那么接下來(lái)需要看一下喚醒的是什么操作。notifyTransferObject使用了wakeup,那么就有等待的地方,通過(guò)這個(gè)找到了doWaitTransfer方法
private void doWaitTransfer() {
if (!this.requestsRead.isEmpty()) {
for (GroupCommitRequest req : this.requestsRead) {
boolean transferOK = HAService.this.push2SlaveMaxOffset.get() >= req.getNextOffset();
for (int i = 0; !transferOK && i < 5; i++) {// 重試 5次,每次條件不符合都等待Slave上傳同步結(jié)果
this.notifyTransferObject.waitForRunning(1000);
transferOK = HAService.this.push2SlaveMaxOffset.get() >= req.getNextOffset();
}
if (!transferOK) {
log.warn("transfer message to slave timeout, " + req.getNextOffset());
}
req.wakeupCustomer(transferOK);// 標(biāo)記同步完成
}
this.requestsRead.clear();
}
}
public void wakeupCustomer(final boolean flushOK) {
this.flushOK = flushOK;
this.countDownLatch.countDown();
}
首先會(huì)遍歷Request集合,這個(gè)集合是干嘛的暫不清楚,只能知道一個(gè)Request對(duì)應(yīng)了一個(gè)offset,transferOK = push2SlaveMaxOffset(slave同步到的位置) 大于 該offset,如果為false,那么繼續(xù)等待,到最后會(huì)把結(jié)果傳給flushOK這個(gè)變量,并CDL countDown。

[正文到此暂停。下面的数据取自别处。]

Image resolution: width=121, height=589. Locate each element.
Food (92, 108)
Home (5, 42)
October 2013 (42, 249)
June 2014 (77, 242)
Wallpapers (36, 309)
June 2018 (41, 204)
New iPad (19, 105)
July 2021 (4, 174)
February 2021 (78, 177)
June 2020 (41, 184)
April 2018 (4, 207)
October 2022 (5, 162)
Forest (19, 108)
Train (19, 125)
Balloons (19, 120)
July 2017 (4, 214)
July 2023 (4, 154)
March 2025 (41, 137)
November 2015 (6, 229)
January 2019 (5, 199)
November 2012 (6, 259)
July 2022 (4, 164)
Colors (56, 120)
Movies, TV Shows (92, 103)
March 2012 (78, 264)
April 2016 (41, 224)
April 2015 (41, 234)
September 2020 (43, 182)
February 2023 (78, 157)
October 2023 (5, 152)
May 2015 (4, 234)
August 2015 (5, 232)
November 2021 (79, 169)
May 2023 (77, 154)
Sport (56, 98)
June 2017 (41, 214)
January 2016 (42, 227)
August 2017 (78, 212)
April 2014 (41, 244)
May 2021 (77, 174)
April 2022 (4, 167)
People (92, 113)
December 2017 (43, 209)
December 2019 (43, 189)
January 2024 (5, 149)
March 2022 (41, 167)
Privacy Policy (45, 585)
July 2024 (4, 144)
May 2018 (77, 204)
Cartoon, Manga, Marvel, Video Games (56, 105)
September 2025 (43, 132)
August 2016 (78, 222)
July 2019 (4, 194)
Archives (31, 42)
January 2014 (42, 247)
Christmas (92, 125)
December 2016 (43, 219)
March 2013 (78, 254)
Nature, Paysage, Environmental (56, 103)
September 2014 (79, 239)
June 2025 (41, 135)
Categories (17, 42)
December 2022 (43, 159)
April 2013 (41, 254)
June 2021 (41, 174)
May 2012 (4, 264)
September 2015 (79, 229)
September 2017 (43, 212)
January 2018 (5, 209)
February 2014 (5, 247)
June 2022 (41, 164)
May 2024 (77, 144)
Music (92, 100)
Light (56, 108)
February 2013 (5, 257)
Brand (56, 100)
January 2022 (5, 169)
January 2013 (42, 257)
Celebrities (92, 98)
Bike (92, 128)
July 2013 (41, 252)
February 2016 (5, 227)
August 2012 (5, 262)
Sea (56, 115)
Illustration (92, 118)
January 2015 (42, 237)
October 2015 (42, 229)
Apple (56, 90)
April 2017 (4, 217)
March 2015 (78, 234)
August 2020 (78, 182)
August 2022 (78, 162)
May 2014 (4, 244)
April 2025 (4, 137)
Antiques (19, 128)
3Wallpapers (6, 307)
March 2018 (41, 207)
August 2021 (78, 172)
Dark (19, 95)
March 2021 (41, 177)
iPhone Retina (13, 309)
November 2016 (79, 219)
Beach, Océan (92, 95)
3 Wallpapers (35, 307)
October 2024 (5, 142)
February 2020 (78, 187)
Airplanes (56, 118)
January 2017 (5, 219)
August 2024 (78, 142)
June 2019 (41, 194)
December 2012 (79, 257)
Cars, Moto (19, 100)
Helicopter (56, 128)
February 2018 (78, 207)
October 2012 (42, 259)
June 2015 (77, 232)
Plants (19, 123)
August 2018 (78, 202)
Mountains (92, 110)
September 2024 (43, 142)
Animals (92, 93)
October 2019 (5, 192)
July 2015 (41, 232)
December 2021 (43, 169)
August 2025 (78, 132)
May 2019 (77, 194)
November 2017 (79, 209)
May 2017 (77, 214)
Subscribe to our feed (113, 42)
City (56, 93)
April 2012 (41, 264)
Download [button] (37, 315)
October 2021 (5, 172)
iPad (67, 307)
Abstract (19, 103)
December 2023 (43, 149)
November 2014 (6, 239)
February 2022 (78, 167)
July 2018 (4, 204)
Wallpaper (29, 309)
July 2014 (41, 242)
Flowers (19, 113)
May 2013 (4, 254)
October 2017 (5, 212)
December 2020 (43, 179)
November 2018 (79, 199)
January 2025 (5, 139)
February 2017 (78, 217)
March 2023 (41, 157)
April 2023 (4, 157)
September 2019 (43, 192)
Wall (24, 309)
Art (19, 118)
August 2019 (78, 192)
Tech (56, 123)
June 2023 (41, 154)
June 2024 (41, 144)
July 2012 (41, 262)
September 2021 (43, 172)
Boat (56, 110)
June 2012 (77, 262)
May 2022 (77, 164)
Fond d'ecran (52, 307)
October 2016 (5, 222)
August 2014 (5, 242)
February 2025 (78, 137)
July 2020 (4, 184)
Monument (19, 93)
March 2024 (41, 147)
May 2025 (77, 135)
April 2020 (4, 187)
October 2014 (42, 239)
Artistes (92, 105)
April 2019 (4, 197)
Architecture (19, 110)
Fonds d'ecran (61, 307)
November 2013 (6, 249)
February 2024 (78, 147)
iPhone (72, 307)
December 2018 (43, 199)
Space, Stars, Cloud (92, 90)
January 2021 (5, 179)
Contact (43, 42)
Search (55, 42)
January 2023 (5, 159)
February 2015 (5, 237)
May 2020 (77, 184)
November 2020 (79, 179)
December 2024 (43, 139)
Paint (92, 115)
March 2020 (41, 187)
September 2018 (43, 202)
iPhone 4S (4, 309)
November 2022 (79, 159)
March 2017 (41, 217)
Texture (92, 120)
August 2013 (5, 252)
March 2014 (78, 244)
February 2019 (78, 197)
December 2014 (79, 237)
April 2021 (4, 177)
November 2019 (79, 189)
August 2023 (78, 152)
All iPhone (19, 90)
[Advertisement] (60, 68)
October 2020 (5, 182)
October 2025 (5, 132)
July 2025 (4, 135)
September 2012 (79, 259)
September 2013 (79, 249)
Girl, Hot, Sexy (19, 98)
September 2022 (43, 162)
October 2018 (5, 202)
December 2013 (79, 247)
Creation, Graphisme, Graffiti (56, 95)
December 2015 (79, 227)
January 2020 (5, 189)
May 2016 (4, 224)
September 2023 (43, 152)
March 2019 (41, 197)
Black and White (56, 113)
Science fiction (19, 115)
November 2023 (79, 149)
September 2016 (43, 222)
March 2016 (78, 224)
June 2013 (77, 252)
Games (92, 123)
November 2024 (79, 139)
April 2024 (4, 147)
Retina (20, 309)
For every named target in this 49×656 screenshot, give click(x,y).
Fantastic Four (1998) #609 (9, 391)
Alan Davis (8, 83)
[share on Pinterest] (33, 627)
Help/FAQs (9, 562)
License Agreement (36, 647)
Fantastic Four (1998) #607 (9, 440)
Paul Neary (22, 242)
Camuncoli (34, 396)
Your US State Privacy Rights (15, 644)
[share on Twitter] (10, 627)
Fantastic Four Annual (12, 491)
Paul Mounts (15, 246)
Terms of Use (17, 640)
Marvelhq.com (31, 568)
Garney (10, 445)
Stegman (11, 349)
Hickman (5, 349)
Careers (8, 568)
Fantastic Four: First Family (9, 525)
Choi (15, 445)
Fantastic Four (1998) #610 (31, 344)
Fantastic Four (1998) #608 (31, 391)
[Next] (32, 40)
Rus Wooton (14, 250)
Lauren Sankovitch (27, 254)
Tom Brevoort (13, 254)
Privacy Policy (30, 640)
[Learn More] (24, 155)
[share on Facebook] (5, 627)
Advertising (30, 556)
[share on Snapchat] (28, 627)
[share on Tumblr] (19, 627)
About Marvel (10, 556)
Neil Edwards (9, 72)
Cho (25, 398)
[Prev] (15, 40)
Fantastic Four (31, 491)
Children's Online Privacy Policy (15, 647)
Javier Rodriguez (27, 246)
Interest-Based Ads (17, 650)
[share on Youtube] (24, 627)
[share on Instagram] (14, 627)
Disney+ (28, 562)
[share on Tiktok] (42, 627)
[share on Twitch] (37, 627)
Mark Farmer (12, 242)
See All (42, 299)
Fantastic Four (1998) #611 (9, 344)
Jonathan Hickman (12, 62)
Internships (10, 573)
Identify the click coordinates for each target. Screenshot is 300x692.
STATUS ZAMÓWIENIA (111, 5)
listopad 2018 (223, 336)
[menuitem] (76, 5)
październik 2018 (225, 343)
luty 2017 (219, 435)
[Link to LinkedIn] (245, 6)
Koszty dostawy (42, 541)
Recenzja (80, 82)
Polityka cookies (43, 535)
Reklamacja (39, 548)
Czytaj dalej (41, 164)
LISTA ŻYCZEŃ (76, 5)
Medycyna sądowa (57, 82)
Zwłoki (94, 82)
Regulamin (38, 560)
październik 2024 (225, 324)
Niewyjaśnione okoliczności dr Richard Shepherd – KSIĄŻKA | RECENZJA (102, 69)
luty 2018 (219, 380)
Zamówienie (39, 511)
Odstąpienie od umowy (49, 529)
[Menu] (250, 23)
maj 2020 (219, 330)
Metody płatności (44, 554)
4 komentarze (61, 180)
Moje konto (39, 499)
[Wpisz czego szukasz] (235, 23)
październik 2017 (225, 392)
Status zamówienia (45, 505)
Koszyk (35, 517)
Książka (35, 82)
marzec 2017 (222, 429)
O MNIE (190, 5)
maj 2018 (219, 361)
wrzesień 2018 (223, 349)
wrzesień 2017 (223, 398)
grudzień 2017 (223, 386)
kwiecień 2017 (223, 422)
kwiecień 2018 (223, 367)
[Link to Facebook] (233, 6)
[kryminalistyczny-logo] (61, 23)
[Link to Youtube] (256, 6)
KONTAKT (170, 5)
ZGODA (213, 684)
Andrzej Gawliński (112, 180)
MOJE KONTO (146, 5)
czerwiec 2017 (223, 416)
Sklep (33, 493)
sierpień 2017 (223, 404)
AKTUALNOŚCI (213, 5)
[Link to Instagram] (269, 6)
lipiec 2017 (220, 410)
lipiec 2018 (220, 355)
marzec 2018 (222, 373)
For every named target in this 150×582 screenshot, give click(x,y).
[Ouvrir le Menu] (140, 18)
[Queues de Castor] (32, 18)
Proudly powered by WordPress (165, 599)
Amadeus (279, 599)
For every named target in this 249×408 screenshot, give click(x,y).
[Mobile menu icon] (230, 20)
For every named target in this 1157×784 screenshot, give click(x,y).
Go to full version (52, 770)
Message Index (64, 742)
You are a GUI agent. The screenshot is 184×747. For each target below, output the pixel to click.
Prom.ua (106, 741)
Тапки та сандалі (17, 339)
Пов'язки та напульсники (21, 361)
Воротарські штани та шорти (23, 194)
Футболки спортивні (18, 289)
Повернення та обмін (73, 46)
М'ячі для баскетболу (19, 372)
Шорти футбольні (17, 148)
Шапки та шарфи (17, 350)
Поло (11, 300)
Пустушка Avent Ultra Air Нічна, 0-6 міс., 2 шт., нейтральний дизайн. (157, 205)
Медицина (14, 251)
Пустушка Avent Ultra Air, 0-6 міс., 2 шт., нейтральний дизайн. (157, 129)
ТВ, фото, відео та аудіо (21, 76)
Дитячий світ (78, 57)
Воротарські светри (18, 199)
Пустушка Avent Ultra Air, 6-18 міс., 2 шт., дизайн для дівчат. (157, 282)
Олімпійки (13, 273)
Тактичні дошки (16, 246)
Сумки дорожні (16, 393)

doWaitTransfer做什么已經(jīng)搞清楚了,那么接下來(lái)就需要搞明白兩個(gè)問(wèn)題:
- GroupCommitRequest是什么?
- 這里的CDL阻塞的是哪里的線程?
在GroupCommitRequest中看到CDL是waitForFlush這個(gè)方法調(diào)用的
public boolean waitForFlush(long timeout) {
try {
boolean result = this.countDownLatch.await(timeout, TimeUnit.MILLISECONDS);
return result || this.flushOK;
}
catch (InterruptedException e) {
e.printStackTrace();
return false;
}
}
使用CDL阻塞,到最后返回flushOK的值,通過(guò)這個(gè)方法找CommitLog的putMessage中的兩個(gè)調(diào)用處:
第一個(gè)調(diào)用處:
if (BrokerRole.SYNC_MASTER == this.defaultMessageStore.getMessageStoreConfig().getBrokerRole()) {
HAService service = this.defaultMessageStore.getHaService();
// 如果消息屬性WAIT為true
// 該值意思為:是否等待服務(wù)器將消息存儲(chǔ)完畢再返回(可能是等待刷盤完成或者等待同步復(fù)制到其他服務(wù)器)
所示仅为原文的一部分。